O pensamento psicanalítico e sua prática já ganharam lugar de prestígio por sua função na saúde mental, depois na saúde geral com o conhecimento das doenças psicossomáticas, a psicanálise extramuros pode oferecer cuidados em âmbitos sociais que estão adoecidos oferecendo conhecimento e transformação.

Bolognini, S. (2015). La función social delpsicoanálisis. Palestra pronunciada em sessão plenária internacional com o tema “Engajamento do psicanalista no social” – Congresso Febrapsi São Paulo. (Tradução do texto em espanhol pelas autoras)

Freud, S. (1996). Linhas de progresso na terapia psicanalítica. In S. Freud, Edição standard brasileira das obras psicológicas completas de Sigmund Freud (J. Salomão, trad., Vol. 17, pp. 173-181). Rio de Janeiro: Imago. (Trabalho original publicado em 1919[1918] )

Mattos, Ligia Todescan Lessa et al.
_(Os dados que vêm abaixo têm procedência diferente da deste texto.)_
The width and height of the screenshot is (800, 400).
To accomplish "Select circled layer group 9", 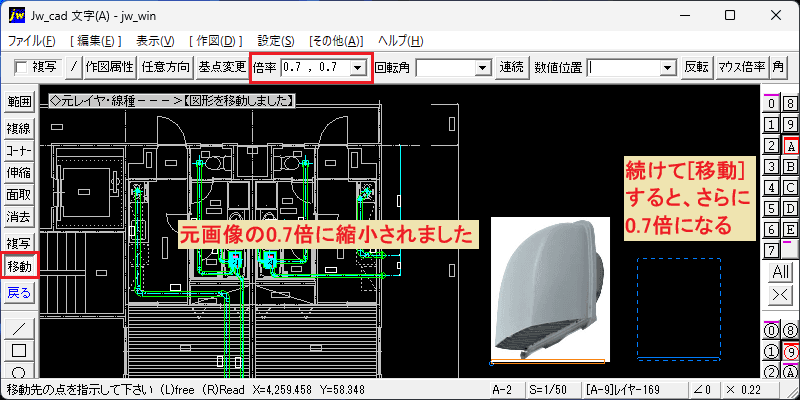I will [x=790, y=352].
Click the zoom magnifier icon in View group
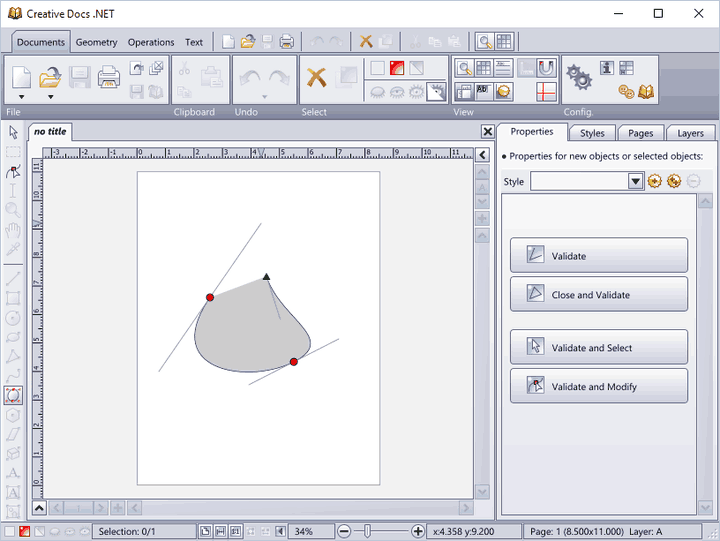 464,68
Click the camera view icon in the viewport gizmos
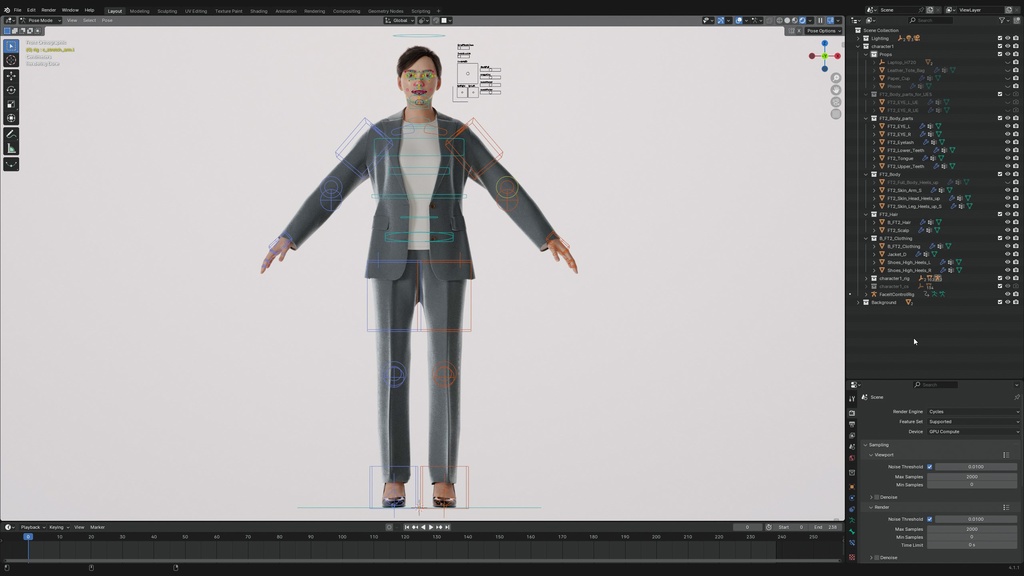This screenshot has height=576, width=1024. tap(836, 102)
O conceito de responsabilidade social: uma experiência na Sociedade Brasileira de Psicanálise de São Paulo. J. psicanal. [online]. 2016, vol.49, n.91 [citado2018-07-10], pp. 77-89 . Disponível em: <http://pepsic.bvsalud.org/scielo.php?script=sci_arttext&pid=S0103-58352016000200008&lng=pt&nrm=iso&gt;. ISSN 0103-5835.

[1] FEBRAPSI – Federação Brasileira de Psicanálise Congrega as sociedades psicanalíticas brasileiras filiadas à Associação Psicanalítica Internacional (IPA), organiza e fortalece suas atividades de divulgação, difusão e ensino da psicanálise em nosso território, assim como a participação na Federação Psicanalítica da América Latina (FEPAL).